● **Task requirements**
Your answer should consist of the lines in the following data that contain "value".

Extracted data section start

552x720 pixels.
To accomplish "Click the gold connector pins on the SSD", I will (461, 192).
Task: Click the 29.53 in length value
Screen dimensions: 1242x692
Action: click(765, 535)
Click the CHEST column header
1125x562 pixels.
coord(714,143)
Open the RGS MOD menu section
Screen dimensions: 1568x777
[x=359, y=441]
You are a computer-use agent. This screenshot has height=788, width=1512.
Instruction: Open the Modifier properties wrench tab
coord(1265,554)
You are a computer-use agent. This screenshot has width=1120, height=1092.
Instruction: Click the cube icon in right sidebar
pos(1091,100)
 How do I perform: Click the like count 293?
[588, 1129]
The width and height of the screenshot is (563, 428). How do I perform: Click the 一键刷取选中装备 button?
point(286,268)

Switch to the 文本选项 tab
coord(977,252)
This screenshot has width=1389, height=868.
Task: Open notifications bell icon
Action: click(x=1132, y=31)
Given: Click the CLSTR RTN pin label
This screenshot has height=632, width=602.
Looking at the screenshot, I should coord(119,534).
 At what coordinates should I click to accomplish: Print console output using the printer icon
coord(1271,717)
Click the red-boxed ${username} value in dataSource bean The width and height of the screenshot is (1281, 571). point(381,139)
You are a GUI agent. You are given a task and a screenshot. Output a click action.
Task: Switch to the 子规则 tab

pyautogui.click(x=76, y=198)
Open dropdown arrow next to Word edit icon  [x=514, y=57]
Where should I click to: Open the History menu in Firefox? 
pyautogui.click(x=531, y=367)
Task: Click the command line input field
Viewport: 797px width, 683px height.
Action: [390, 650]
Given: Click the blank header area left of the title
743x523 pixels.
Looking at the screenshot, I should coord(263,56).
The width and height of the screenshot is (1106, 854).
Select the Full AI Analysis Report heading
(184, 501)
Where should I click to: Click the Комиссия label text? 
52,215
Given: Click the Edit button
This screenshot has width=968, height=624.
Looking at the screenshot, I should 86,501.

Extracted data section end

● **Response to the exercise**
Task: Click the 29.53 in length value
Click the red-boxed ${username} value in dataSource bean The width and height of the screenshot is (1281, 571). point(381,139)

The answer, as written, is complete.